C2-4 Worked examples - cost setting on entry

Entry step A (ACA calculation)

C2-4-261 Determining undistributed, taxed (frankable) profits accrued to group before joining time (ACA step 3)

Description

The entry ACA step 3 adds the amount of undistributed, taxed (frankable) profits that accrued to the joined group before the joining time. This example shows how to determine the amount of profits that are accrued to the joined group at step 3 of the ACA calculation in accordance with section 705-90 of the Income Tax Assessment Act 1997 (ITAA 1997).

Commentary

Where a joining entity is a corporate tax entity, step 3 of the ACA calculation starts with working out the undistributed profits of the joining entity at the joining time. These are the amounts that, in accordance with the joining entity's accounting principles for tax cost setting, are retained profits of the joining entity. The joining entity's accounting principles for tax cost setting are the accounting standards or authoritative pronouncements of the Australian Accounting Standards Board that the entity would use if it were to prepare its financial statements just before the joining time. → subsections 705-90(1) and (2), subsection 705-70(3), section 995-1, ITAA 1997

The exception to subsection 705-90(2) is provided by subsection 705-90(2A). If a loss that did not accrue to the joined group before the joining time would be taken into account in working out the undistributed profits, the loss is not so taken into account in working out the subsection 705-90(2) amount. → subsection 705-90(2A)

Once the undistributed profits of the joining entity are ascertained, the extent to which the undistributed profits would be fully frankable is calculated. In calculating the amount the joining entity would be able to frank, it is assumed that the joining entity's income tax liabilities or refunds of income tax as at the joining time (but not any period before leaving another consolidated group) have been taken into account for the purpose of determining the franking account balance. → subsections 705-90(3) to (5)

Next, the extent to which the undistributed frankable profits accrued to the joined group before the joining time is calculated → subsection 705-90(6). A profit accrued to the joined group before the joining time if, on the assumptions that:

it was distributed to holders of membership interests as it accrued, and
entities interposed between the head company and the joining entity successively distributed it immediately after receiving it,

it would have been received by the head company in respect of membership interests that it held continuously until that time either directly or indirectly through interposed entities. → subsection 705-90(7)

Where membership interests in the joining entity have been progressively acquired and continuously held until the joining time, each period in which the membership interests have been acquired is required to be tested against subsection 705-90(7). When testing for a particular period, the starting point is the profits derived in that particular period to the extent the amount satisfied subsection 705-90(3). Any profits derived other than during the testing period are excluded from the test of that period.

The examples

Example 1 and 2 demonstrate how to ascertain the step 3 amount of the entry ACA calculation where:

the joining entity had undistributed profits before the head company acquired some or all of the membership interests
the entity then incurred losses, and
the entity followed this by deriving profits again,

during different financial years before the head company acquires the remaining membership interests (if any) and forms a consolidated group.

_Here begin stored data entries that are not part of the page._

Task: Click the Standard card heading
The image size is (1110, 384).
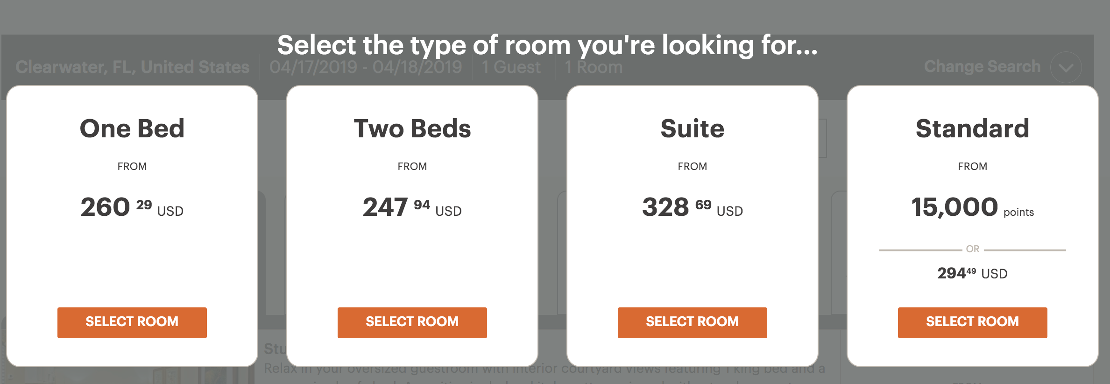Action: point(972,128)
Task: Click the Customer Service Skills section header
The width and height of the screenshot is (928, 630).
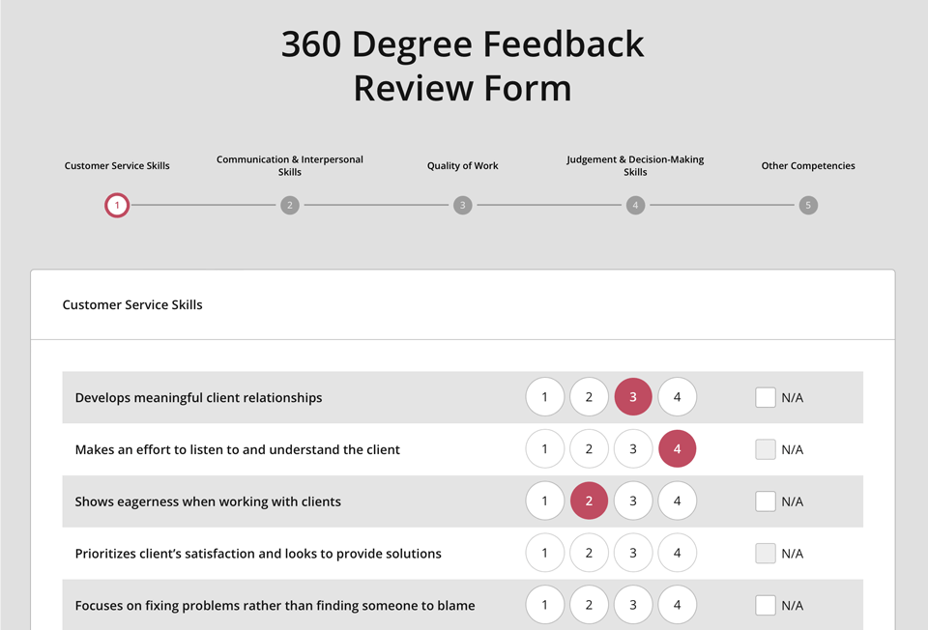Action: [132, 304]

In example 1, the head company acquires all the membership interests in a company and forms a consolidated group two years later with the subsidiary company.

Example 2 shows how to determine the step 3 amount where there have been progressive acquisitions of membership interests in the joining entity.

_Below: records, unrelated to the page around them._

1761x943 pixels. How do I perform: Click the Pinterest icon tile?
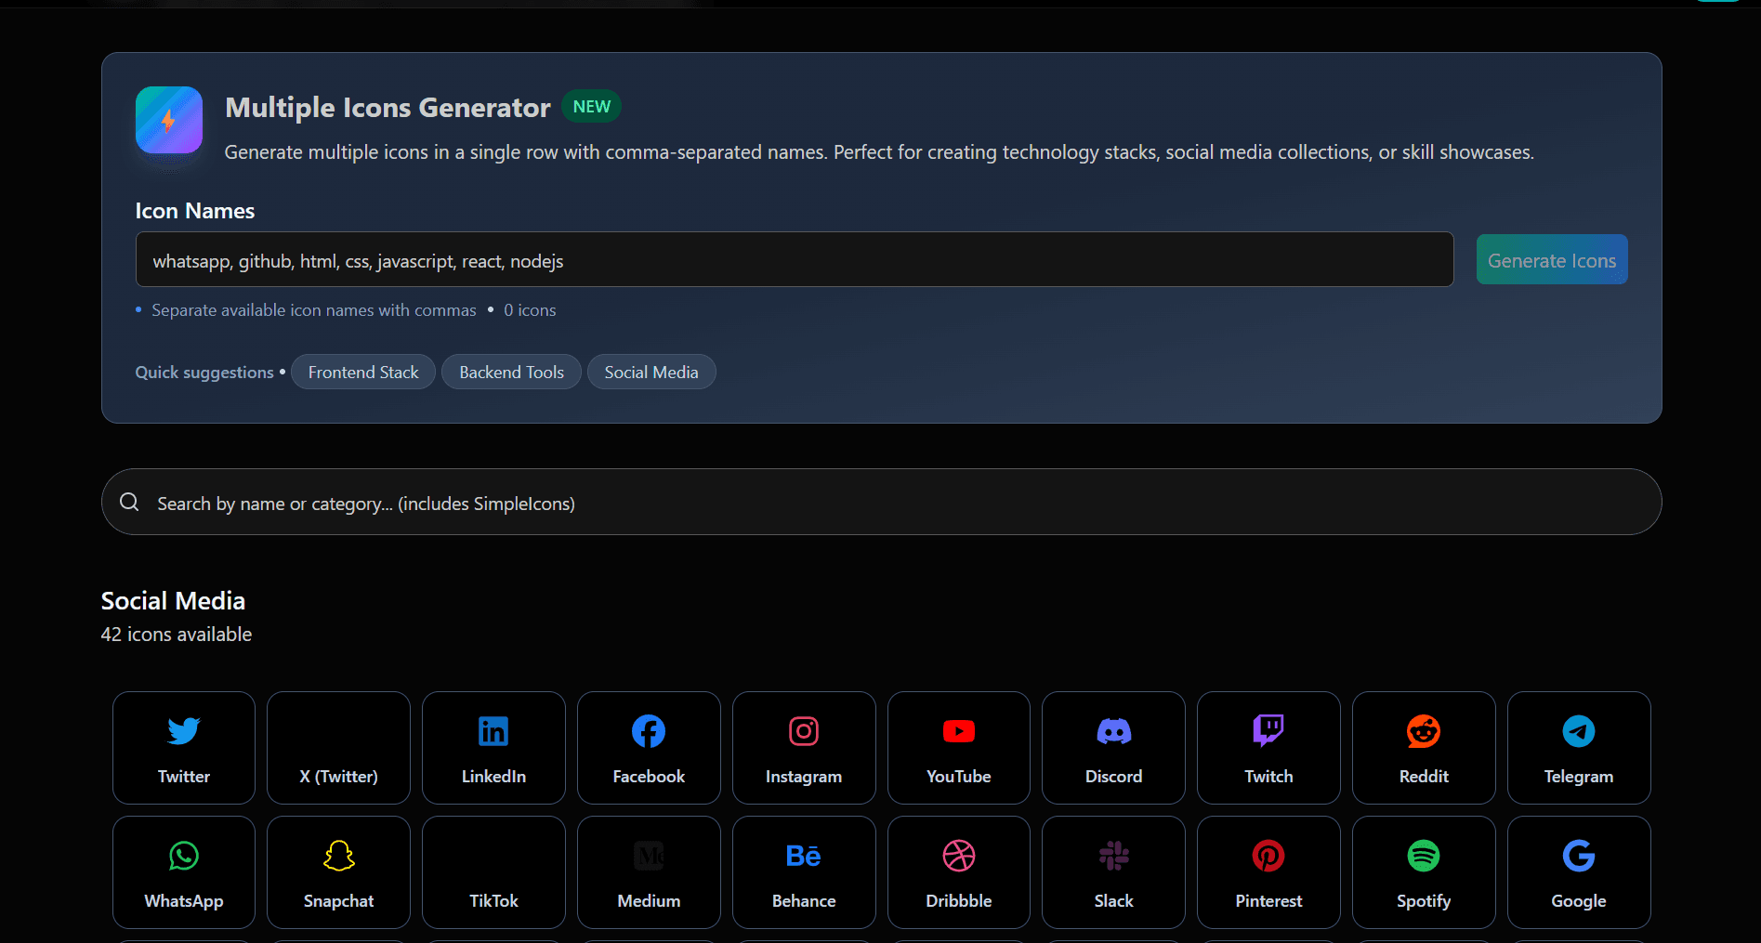tap(1268, 872)
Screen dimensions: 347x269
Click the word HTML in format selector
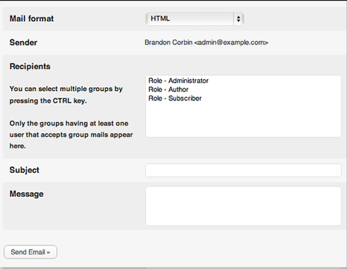click(160, 19)
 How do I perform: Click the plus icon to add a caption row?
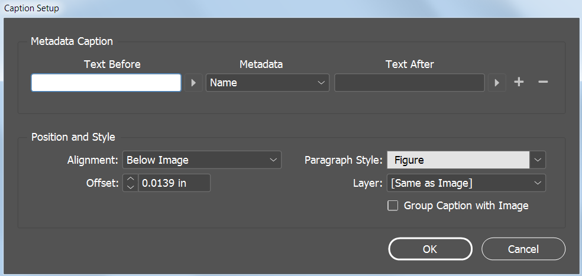519,82
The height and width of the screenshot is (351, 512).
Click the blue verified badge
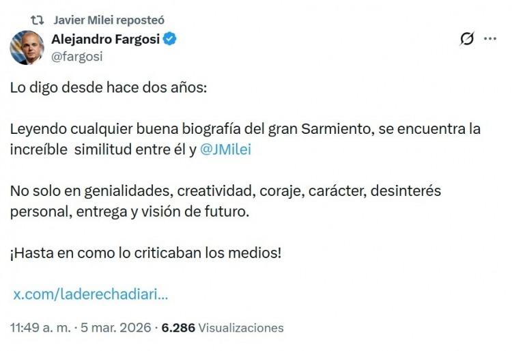pos(170,39)
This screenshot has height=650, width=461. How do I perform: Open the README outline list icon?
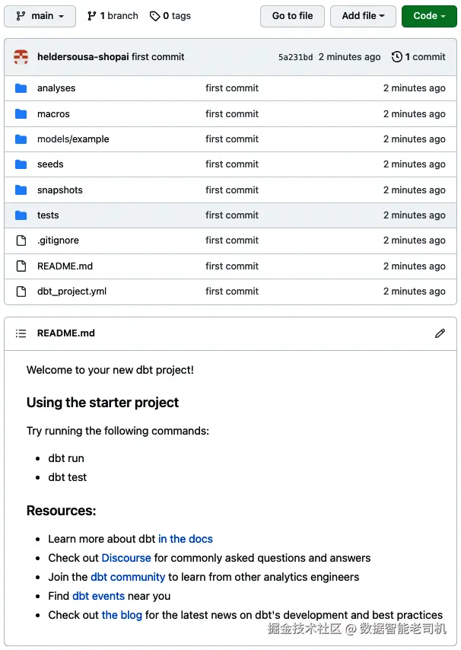point(21,333)
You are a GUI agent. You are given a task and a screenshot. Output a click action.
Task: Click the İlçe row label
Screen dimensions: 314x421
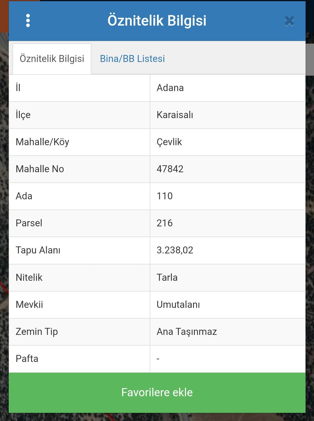tap(23, 115)
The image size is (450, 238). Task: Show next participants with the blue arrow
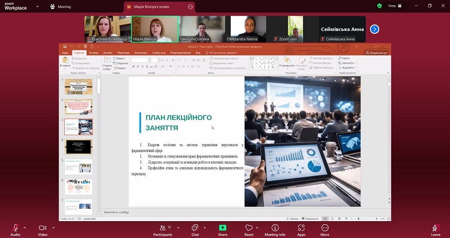374,29
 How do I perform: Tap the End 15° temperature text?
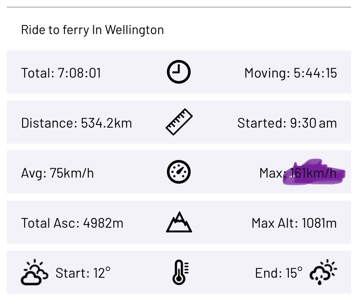coord(279,273)
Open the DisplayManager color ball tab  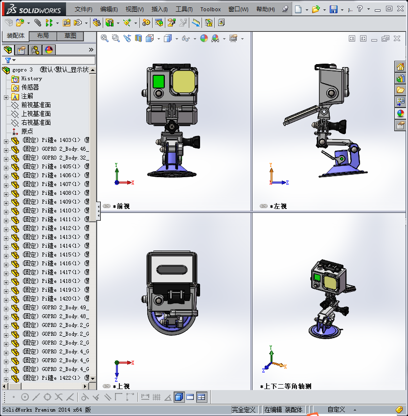coord(48,49)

Example 3 demonstrates how to ascertain the amount of profits accrued to the joined group before the joining time where there are different classes of shares with different entitlements to profits in the joining entity.

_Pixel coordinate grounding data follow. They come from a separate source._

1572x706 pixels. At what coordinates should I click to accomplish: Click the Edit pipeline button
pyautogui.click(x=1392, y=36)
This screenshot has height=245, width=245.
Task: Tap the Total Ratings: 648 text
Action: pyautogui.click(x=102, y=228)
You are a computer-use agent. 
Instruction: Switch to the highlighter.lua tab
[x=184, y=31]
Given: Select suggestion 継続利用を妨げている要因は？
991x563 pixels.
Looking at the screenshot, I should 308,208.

Although examples 2 and 3 illustrate the step 3 amount calculation for an entity that is joining on a group's formation, the methodology in determining the amount of profits accrued to the joined group before the joining time also applies to a joining entity that joins a consolidated group where the membership interests of that joining entity were acquired progressively before the joining time.

Example 1

On 1 July 2001, X Co is incorporated with $1,000 contributed capital in cash by Mr F. During the first year of trading, X Co purchases a non-depreciating asset for $1,000 and derives a taxed profit of $350 after providing for income tax of $150. The financial position at 1 July 2002 is shown in table 1:

Table 1: X Co - financial position at 1 July 2002 ($)
Cash 500 Equity 1,000
Non-depreciating asset 1,000 Retained profits 350
    Provision for tax 150
  1,500   1,500

On 1 July 2002, M Co acquires all the membership interests of X Co for $1,350 from Mr F. During the financial year ending 30 June 2003, X Co incurs a tax loss of $300. The financial position at 1 July 2003 is shown in table 2:

Table 2: X Co - financial position at 1 July 2003 ($)
Cash 50 Equity 1,000
Deferred tax asset (DTA) 90 Retained profits 140
Non-depreciating asset 1,000    
  1,140   1,140

X Co derives a profit before tax of $500 during the financial year ending 30 June 2004. After deducting the previous year's tax loss of $300, X Co has a taxable income of $200 and makes a provision for tax of $60. The financial position at 1 July 2004 is shown in table 3:

Table 3: X Co - financial position at 1 July 2004 ($)
Cash 550 Equity 1,000
Non-depreciating asset 1,000 Retained profits 490
    Provision for tax 60
  1,550   1,550

On 1 July 2004, M Co forms a consolidated group with X Co as its subsidiary member.

The step 3 calculation

The tax position and retained profit account balance at the end of each income year is summarised in table 4:

Table 4: Summary of X Co's tax position and retained profit balance
Year Tax position Retained profit balance
2001-02 Taxed profit $350 $350
2002-03 Tax loss $300 $140
2003-04 Taxed profit $140 (after utilising $300 previous year loss) $490

At the joining time, as X Co is a corporate tax entity, the ACA step 3 amount is calculated according to section 705-90, which determines how much of X Co's undistributed, taxed profits that accrued to the joined group are added at step 3 of the ACA calculation.

Applying section 705-90

At the joining time, X Co has retained profits of $490. That amount satisfies subsection 705-90(3) because X Co's franking account balance would be $210. Of this, $150 is the franking account balance from tax paid. This amount is increased by the provision for tax of $60, a result of the modification in subsection 705-90(4). The exclusion under subsection 705-90(5) does not apply as X Co has not been a member of another consolidated group before joining the M Co group. Therefore, undistributed profits of $490 worked out under subsection 705-90(2) would be fully frankable.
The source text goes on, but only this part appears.